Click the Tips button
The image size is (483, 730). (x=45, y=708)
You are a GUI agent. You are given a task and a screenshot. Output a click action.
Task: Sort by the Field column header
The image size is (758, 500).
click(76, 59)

==*==

- _WORK REQUIRED_
Find where "You are a GUI" occurs in the data, and please write out that line through the last line exactly, with nothing else.

- _EXERCISE RESPONSE_
You are a GUI agent. You are given a task and a screenshot. Output a click action.
Task: Sort by the Field column header
The image size is (758, 500).
click(76, 59)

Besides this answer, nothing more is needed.